The Reith Lectures are underway on BBC Radio 4.
#3 Hubris I found most compelling:
“Dr. Gawande argues that the common reluctance of society and medical institutions to recognise the limits of what professionals can do can end up increasing the suffering of patients towards the end of life.”
I’d add to that the common reluctance more widely to face any notion of death at all (not merely at the end of life or terminal diagnosis when you’ve no choice but to face it, but in the everyday healthy population who chose not to think or dwell on it until it banjaxes them) is also inherent in refusing or refuting the limits. If you were to introduce the concept of the limits early: would you be better adjusted once they were upon you?

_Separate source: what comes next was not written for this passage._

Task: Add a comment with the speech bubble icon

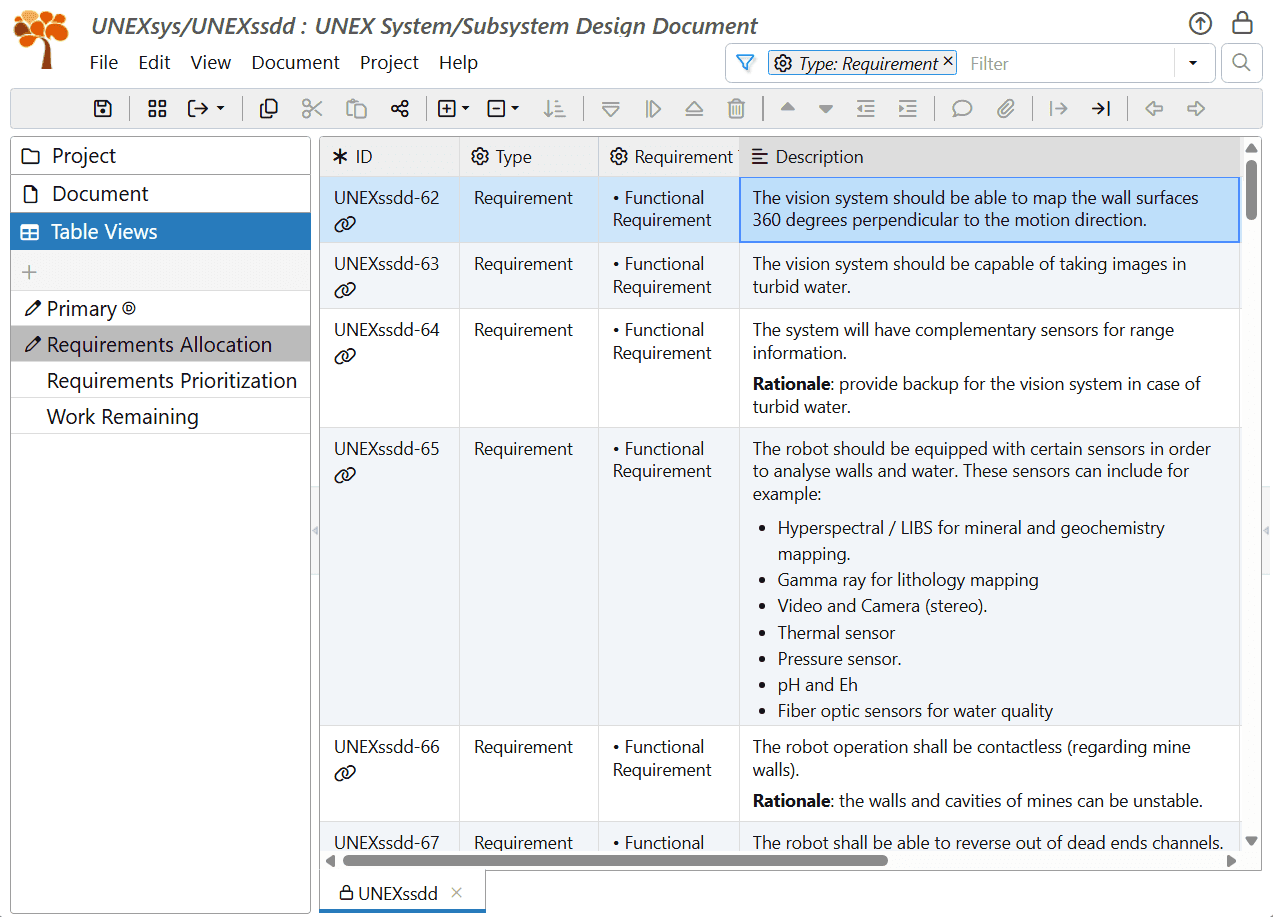Action: (x=961, y=108)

A curious change or shift is the lack of visible public mourning. I rarely to never see a funeral cortege in the city I live in. I am therefore never aware of anyone’s death around me unless they are personally known to me. This may be a peculiarity to this city. (You can read my LRB blog on the Final Funeral Forum to understand more about the specifics here) But if you take note of the new forms of overt social media mourning and outpourings, you cannot but notice a certain public possession towards the dead who are not known to us. Whether this is public figures or artists or people we’re vaguely familiar with or stories of people we’ve (now) been familiarized with through the channels of social media. Sometimes it can take the tone of near strident and heightened outpourings. Sometimes it’s verging on an Olympic competition. Then the rapid tributes arrive, endless anecdotes, breached correspondences, it starts to read like the semi-finals of who can now outdo the last espousal. In our confessional culture, the plate is wide and forks lose the run of themselves.
It’s likewise easy to get emotionally operatic at the end of one’s fingertips in relation to a person, actively, unknown to us as a living being but whose persona we’ve attached to. Note it’s much easier to attach to a distant, carefully shaped persona than engage with the difficulties and complexities and, one hopes, liveliness of an actual person. I would be curious about the absenting of one form of visible public mourning (the funeral cortege) versus the arrival of the invisible (self invited) funeral cortege where the stakes may not demand the same level of respect, in tandem with wider deflection on accepting death. (Becker’s Denial of Death) Case in point: you cannot hurl yourself into or at a passing funeral car or group of mourners. You must maintain some kind of decorum and respectable distance while bearing witness to what is passing, what that indicates, a life has ended. This isn’t the case at your keyboard into the vortex of social media and new media journalism, where you can bounce up and down on a trampoline of self directed, insulated, wombling as you wish, to the extent the dead person is merely an accessory for you to womble around and tweet about.
Strange evolving disparities and disconnects that do not necessarily do much to engage with the urgent matter of thanatophobia. The limit of the final bus stop and the need to at some point get off the bus.